Eliminating wildfire risk entirely may not be possible for many communities, but it can be significantly reduced. Governments can use a range of tools and approaches to step up wildfire adaptation efforts. That toolkit has three main dimensions:

  1. Minimize risk in new developments: Governments can reduce future wildfire risk by managing where and how new developments are built. Provincial and territorial governments can play a central role by strengthening land use policies to limit development in areas with very high wildfire risk, redirecting it to areas of low risk. The federal government can take similar steps on federal lands, including national parks. Federal and provincial governments can also update building codes to mandate fire-smart design, construction, and landscaping. Municipalities, when granted the authority, can use zoning bylaws and regulations to enforce more stringent local standards for where and how homes are constructed. 
  1. Retrofit existing homes and buildings to be FireSmart: Protecting existing homes and buildings in wildfire-prone areas is also critical, but it is costlier and more complex. All orders of government can invest in retrofitting existing at-risk homes and buildings with fire-resistant materials and defensible spaces by scaling up programs like FireSmart. Expanding these efforts from individual properties to entire neighbourhoods and community scales can make all the difference between survivable fires and catastrophic losses.
  1. Invest in landscape-level wildfire risk reduction: Provinces and territories play a central role in managing wildfire risk across broader landscapes, while the federal government does the same on federal lands. These governments can implement forest management programs—fuel thinning, prescribed burns, and fire breaks—to reduce fire intensity and spread, especially near urban areas. At the same time, governments can support traditional fire stewardship practices by Indigenous communities, such as cultural burning, which have been successfully used as a tool for managing landscapes and protecting communities for centuries. Scaling up these landscape-level actions will require unprecedented collaboration and funding—and sometimes departures from conventional forest management approaches—but they are critical to adaptation efforts in the face of growing wildfire threats.
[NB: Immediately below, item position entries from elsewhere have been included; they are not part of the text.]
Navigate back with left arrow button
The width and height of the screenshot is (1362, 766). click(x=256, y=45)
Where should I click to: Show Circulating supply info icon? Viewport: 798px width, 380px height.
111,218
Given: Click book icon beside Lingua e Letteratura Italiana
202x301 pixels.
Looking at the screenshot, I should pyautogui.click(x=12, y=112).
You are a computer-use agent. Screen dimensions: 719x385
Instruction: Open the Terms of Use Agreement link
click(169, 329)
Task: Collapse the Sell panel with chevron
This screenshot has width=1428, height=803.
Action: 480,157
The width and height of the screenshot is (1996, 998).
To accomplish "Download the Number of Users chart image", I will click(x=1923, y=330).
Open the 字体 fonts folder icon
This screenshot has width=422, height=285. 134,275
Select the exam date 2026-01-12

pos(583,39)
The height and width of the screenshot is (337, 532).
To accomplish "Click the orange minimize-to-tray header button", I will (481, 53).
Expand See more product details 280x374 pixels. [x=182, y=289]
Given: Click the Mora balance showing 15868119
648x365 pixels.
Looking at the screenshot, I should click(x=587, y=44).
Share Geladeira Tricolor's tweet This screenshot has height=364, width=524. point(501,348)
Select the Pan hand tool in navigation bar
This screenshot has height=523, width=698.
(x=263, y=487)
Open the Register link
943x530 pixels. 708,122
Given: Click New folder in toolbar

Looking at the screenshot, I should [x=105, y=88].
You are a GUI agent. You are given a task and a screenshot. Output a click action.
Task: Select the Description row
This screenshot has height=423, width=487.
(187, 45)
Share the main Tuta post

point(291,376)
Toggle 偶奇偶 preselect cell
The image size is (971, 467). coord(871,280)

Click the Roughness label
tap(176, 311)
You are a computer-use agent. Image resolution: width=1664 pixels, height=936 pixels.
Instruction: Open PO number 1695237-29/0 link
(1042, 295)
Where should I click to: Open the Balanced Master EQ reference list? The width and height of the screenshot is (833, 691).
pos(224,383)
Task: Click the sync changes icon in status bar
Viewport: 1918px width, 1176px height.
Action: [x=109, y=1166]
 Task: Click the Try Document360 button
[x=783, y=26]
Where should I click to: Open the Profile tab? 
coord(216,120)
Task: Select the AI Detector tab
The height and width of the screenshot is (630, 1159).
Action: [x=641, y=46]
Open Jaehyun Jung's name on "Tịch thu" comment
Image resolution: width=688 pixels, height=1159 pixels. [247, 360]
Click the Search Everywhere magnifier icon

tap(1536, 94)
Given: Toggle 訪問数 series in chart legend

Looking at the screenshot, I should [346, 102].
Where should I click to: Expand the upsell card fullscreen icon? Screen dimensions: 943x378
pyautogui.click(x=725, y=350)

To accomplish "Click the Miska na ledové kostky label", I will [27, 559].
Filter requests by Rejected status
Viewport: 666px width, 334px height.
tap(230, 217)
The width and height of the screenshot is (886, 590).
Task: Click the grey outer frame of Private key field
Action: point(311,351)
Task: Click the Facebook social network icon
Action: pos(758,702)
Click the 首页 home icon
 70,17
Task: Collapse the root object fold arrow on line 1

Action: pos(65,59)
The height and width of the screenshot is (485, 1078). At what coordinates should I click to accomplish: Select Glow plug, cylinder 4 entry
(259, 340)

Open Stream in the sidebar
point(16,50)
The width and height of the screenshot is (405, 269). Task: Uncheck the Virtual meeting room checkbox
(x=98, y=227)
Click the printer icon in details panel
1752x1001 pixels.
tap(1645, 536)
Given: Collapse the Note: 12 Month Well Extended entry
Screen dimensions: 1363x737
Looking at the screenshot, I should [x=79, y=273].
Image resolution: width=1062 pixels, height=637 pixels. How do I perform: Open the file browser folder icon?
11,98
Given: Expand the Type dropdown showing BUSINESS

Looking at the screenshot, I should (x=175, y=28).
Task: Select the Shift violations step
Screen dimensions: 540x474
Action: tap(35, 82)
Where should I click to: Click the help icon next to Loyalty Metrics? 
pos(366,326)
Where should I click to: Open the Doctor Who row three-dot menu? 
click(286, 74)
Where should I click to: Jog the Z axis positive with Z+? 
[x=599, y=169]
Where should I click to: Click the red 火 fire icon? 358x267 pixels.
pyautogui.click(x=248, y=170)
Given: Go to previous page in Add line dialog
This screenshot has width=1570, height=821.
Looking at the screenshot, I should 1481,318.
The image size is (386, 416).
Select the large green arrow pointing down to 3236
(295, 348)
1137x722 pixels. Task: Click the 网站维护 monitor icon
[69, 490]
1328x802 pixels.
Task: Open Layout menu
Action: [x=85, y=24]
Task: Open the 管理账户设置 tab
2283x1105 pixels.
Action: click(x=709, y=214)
From crisis to action: combining tools at all scales

The rising frequency and intensity of wildfires demand a coordinated and urgent response among all orders of government—regulating new development, retrofitting existing homes and neighbourhoods, and managing forested landscapes. 

Failure to act will come at an ever-growing cost. Out-of-control wildfires, fuelled by climate change, are increasingly common—and the 2025 wildfire season will be here before we know it. The devastation in Los Angeles is another horrific indication of what can happen when runaway wildfires strike populated areas. For Canadian policy makers, both Los Angeles’ and Jasper’s recent experiences present a clear warning: fragmented approaches and inadequate preparation leave communities exposed. By using the full range of tools available, governments and communities in wildfire-prone areas can be better prepared and reduce the risks from future wildfires.